Prove that there are infinitely many prime numbers $p$ such that $x_1^2+x_2^2+x_3^2 = p$ has no solutions.
So my attempt is the following. Let's look at residues modulo $8$. $x^2$ is either $4$ or $1$ mod $8$. So sum of $3$ squares can not give us residue for instance $7$. According to Dirichlet theorem $8n + 7$ contains infinitely many primes since $(8, 7) = 1$.
Is this a good solution?
The argument is a nice one. One can replace the appeal to Dirichlet's Theorem by an argument that uses facts about quadratic congruences that are proved in most introductory courses.
We will show there are infinitely many primes of the form $8k+7$. Let $q_1,q_2,\dots,q_n$ be primes of this form. We show there is a prime $p$ of this form that is different from all the $q_i$.

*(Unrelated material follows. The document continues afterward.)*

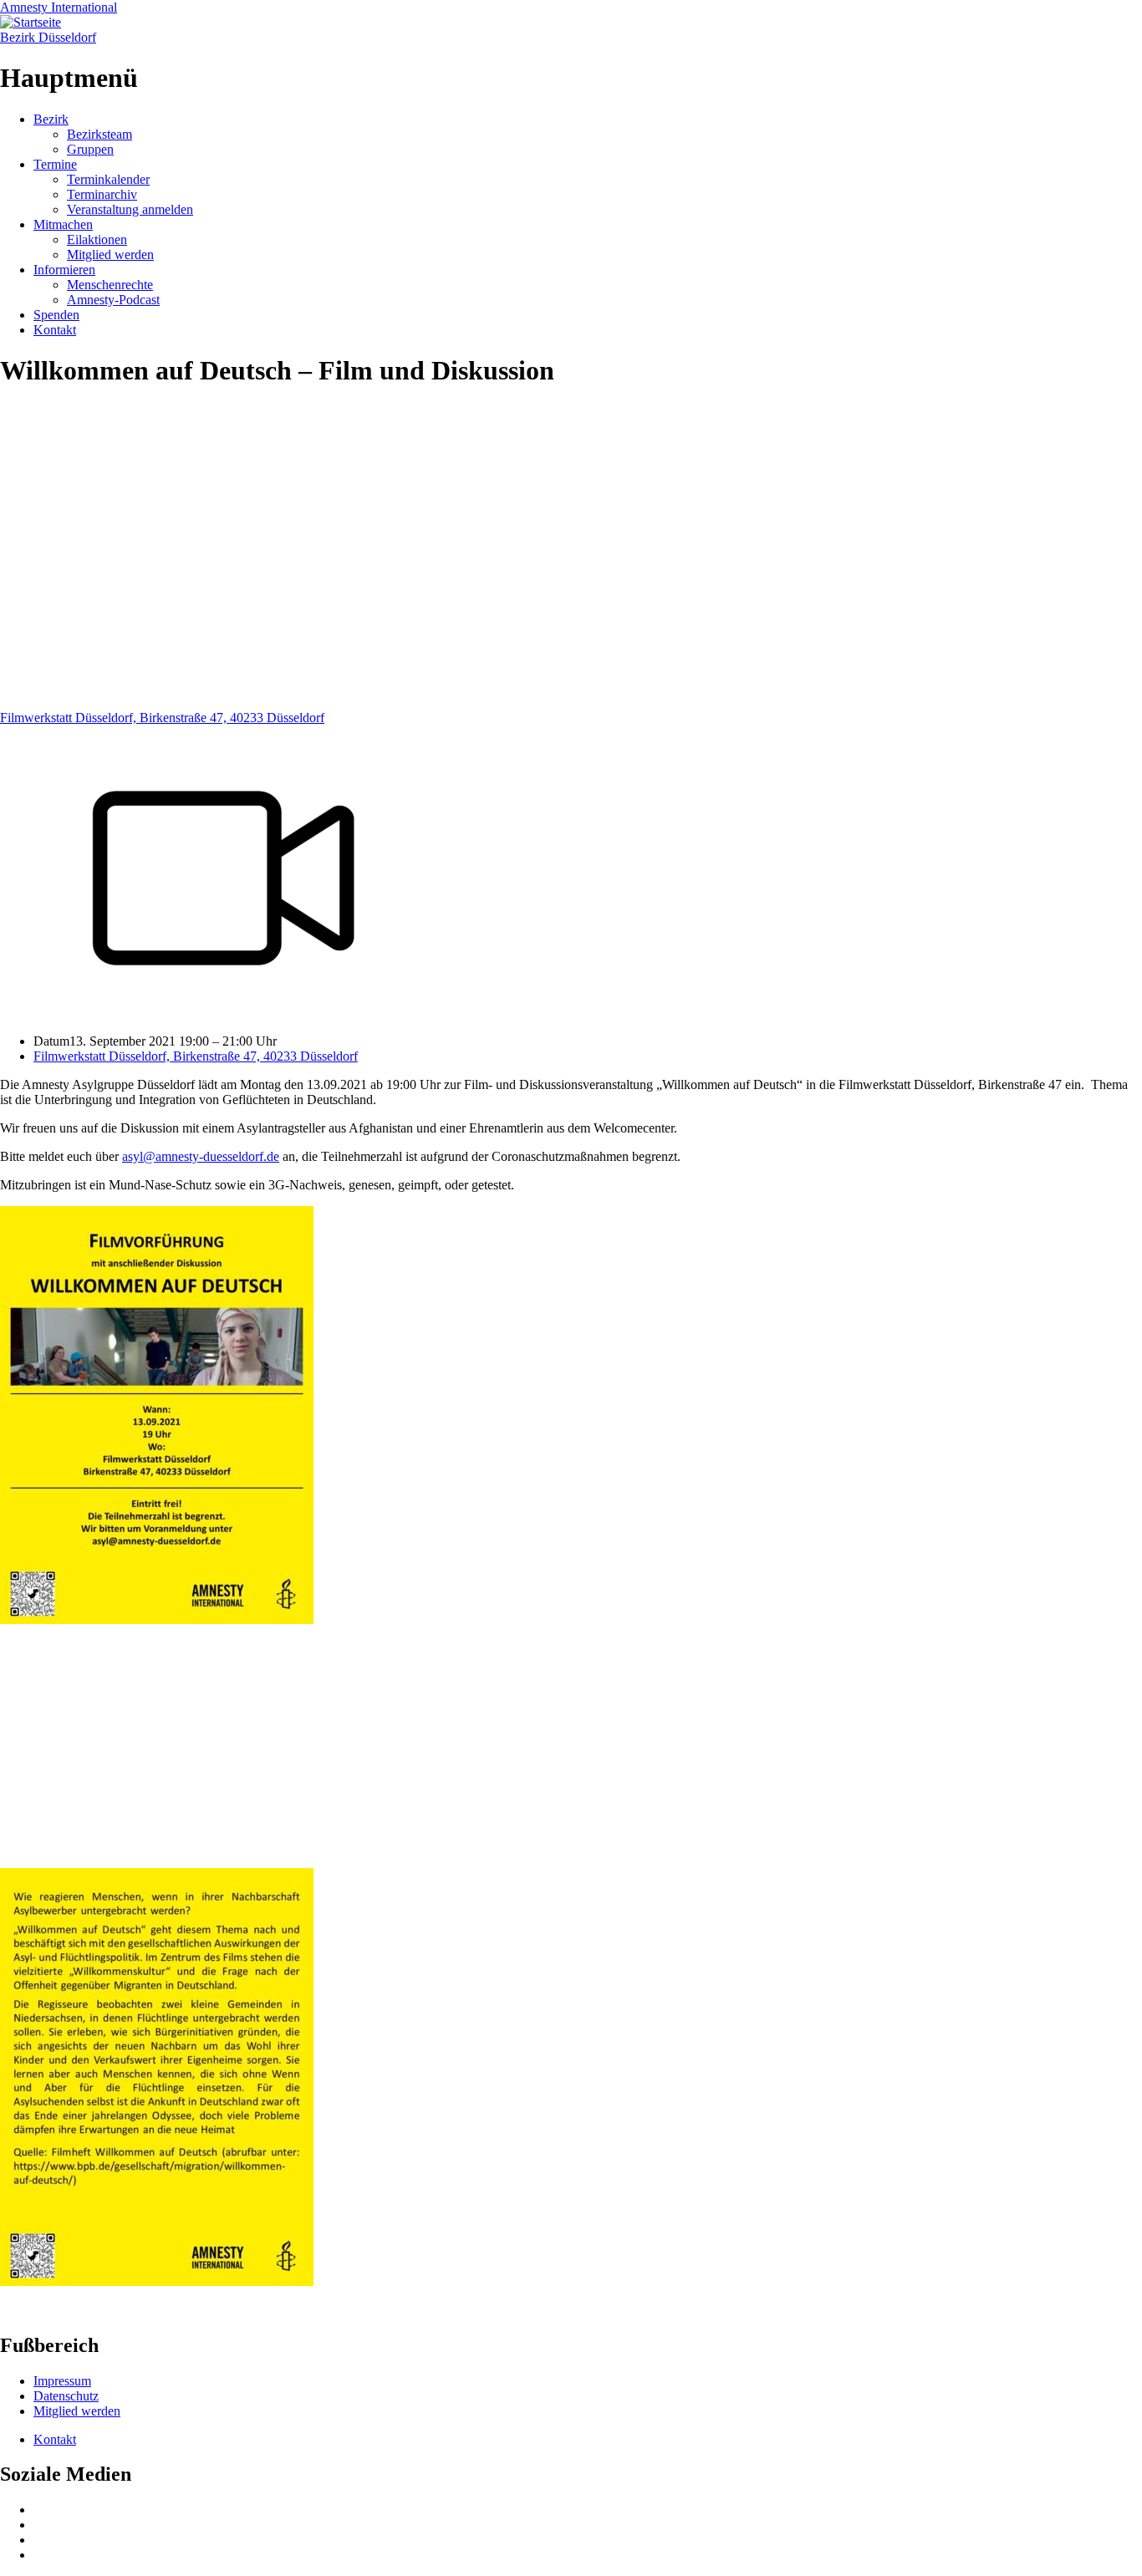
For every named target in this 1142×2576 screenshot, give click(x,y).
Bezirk (51, 119)
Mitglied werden (110, 254)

Let $N=(q_1q_2\cdots q_n)^2-2$. If $q$ is a prime divisor of $N$, then the congruence $x^2\equiv 2\pmod{q}$ has a solution $q_1q_2\cdots q_n$. Since $N$ is odd, by a standard result we must have $q\equiv \pm 1\pmod{8}$. But not all the prime divisors of $N$ can be of the form $8k+1$, else $N$ would be of that form. But it isn't.
Thus $N$ has a prime divisor $p$ of the form $8k+7$. It is clear that $p$ cannot be any of the $q_i$.